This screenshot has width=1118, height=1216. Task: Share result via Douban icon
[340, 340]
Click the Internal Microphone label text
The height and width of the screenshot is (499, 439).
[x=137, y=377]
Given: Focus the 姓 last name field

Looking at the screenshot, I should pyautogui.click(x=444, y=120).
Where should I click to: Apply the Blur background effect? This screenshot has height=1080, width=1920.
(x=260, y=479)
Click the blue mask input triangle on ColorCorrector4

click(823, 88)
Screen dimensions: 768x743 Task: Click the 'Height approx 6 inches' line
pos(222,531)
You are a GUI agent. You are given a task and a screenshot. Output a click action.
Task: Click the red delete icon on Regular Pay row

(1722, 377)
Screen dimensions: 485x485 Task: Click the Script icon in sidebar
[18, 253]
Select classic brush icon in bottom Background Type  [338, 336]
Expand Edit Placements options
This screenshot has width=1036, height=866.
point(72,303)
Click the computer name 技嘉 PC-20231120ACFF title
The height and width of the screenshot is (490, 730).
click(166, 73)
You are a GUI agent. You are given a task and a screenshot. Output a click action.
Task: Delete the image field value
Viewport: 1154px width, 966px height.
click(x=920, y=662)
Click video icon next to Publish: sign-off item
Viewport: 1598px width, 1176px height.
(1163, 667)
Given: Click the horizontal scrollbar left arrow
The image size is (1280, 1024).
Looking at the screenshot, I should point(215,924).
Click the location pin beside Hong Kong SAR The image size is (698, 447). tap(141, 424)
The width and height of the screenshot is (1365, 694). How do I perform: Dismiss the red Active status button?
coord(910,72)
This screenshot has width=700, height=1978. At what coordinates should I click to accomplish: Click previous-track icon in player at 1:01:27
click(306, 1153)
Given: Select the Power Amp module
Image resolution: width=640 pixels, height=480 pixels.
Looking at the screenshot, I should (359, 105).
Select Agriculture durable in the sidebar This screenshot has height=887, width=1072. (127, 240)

· · ·

• **Assignment**
All lines of the data are to be repeated exactly as they stand.

• **Solution for this exercise**
This screenshot has width=1118, height=1216. Task: Share result via Douban icon
[340, 340]
Click the Internal Microphone label text
The height and width of the screenshot is (499, 439).
[x=137, y=377]
Given: Focus the 姓 last name field

Looking at the screenshot, I should pyautogui.click(x=444, y=120).
Where should I click to: Apply the Blur background effect? This screenshot has height=1080, width=1920.
(x=260, y=479)
Click the blue mask input triangle on ColorCorrector4

click(823, 88)
Screen dimensions: 768x743 Task: Click the 'Height approx 6 inches' line
pos(222,531)
You are a GUI agent. You are given a task and a screenshot. Output a click action.
Task: Click the red delete icon on Regular Pay row

(1722, 377)
Screen dimensions: 485x485 Task: Click the Script icon in sidebar
[18, 253]
Select classic brush icon in bottom Background Type  [338, 336]
Expand Edit Placements options
This screenshot has width=1036, height=866.
point(72,303)
Click the computer name 技嘉 PC-20231120ACFF title
The height and width of the screenshot is (490, 730).
click(166, 73)
You are a GUI agent. You are given a task and a screenshot. Output a click action.
Task: Delete the image field value
Viewport: 1154px width, 966px height.
click(x=920, y=662)
Click video icon next to Publish: sign-off item
Viewport: 1598px width, 1176px height.
(1163, 667)
Given: Click the horizontal scrollbar left arrow
The image size is (1280, 1024).
Looking at the screenshot, I should point(215,924).
Click the location pin beside Hong Kong SAR The image size is (698, 447). tap(141, 424)
The width and height of the screenshot is (1365, 694). How do I perform: Dismiss the red Active status button?
coord(910,72)
This screenshot has width=700, height=1978. At what coordinates should I click to accomplish: Click previous-track icon in player at 1:01:27
click(306, 1153)
Given: Select the Power Amp module
Image resolution: width=640 pixels, height=480 pixels.
Looking at the screenshot, I should (359, 105).
Select Agriculture durable in the sidebar This screenshot has height=887, width=1072. (127, 240)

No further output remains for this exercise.